Angka tersebut mengalami penurunan jika dibandingkan dengan posisi utang pada Mei 2025 yang mencapai Rp 9.177,48 triliun.
Direktur Jenderal Pengelolaan Pembiayaan dan Risiko Kemenk Suminto menjelaskan, nominal utang tersebut setara dengan 39,86 persen terhadap produk domestik bruto (PDB).
“Jadi per akhir Juni 2025 adalah 39,86 persen debt to GDP ratio-nya satu level yang cukup rendah, cukup moderate dibandingkan banyak negara,” kata Suminto di Bogor, Jawa Barat, Jumat (10/10).
Suminto mengatakan, rasio utang terhadap PDB tersebut berada dalam batas aman, jauh di bawah batas maksimum 60 persen PDB sesuai amanat UU Nomor 17 Tahun 2003 tentang Keuangan Negara.

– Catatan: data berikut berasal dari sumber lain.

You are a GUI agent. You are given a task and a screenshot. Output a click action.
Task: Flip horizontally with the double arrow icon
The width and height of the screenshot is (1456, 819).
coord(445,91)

Menurut Suminto, posisi utang Indonesia lebih rendah dibandingkan sejumlah negara lain seperti Malaysia (61,9 persen), Filipina (62 persen), Thailand (62,8 persen), dan India (84,3 persen).
“Kita betul-betul melakukan utang secara hati-hati, secara terukur dan dalam batas kemampuan,” kata Suminto.
Total utang per akhir Juni 2025 yang sebesar Rp 9.138,05 triliun tersebut terdiri dari pinjaman senilai Rp 1.157,18 triliun.
Adapun yang terbesar dari pinjaman luar negeri mencapai Rp 1.108,17 triliun sementara pinjaman dari dalam negeri sebesar Rp 49,01 triliun.
Kemudian Surat Berharga Negara (SBN) senilai Rp 7.980,87 triliun. Penerbitan SBN berdenominasi rupiah mendominasi dengan nilai Rp 6.484,12 triliun, sedangkan SBN berdenominasi valuta asing sebesar Rp 1.496,75 triliun.
Suminto juga mengumumkan perubahan kebijakan terkait penerbitan data utang pemerintah ke publik.
Pemerintah akan merilis data utang per kuartal tidak lagi bulanan. Keputusan ini diambil untuk meningkatkan kredibilitas statistik.
Alasannya, rilis data per kuartal akan disesuaikan dengan ukuran PDB nasional yang juga dirilis Badan Pusat Statistik (BPS) setiap kuartal.
“Supaya statistiknya lebih kredibel, agar rasio itu tidak berdasarkan asumsi, tapi berdasarkan realisasi nanti debt to GDP ratio setiap 3 bulan,” pungkas Suminto.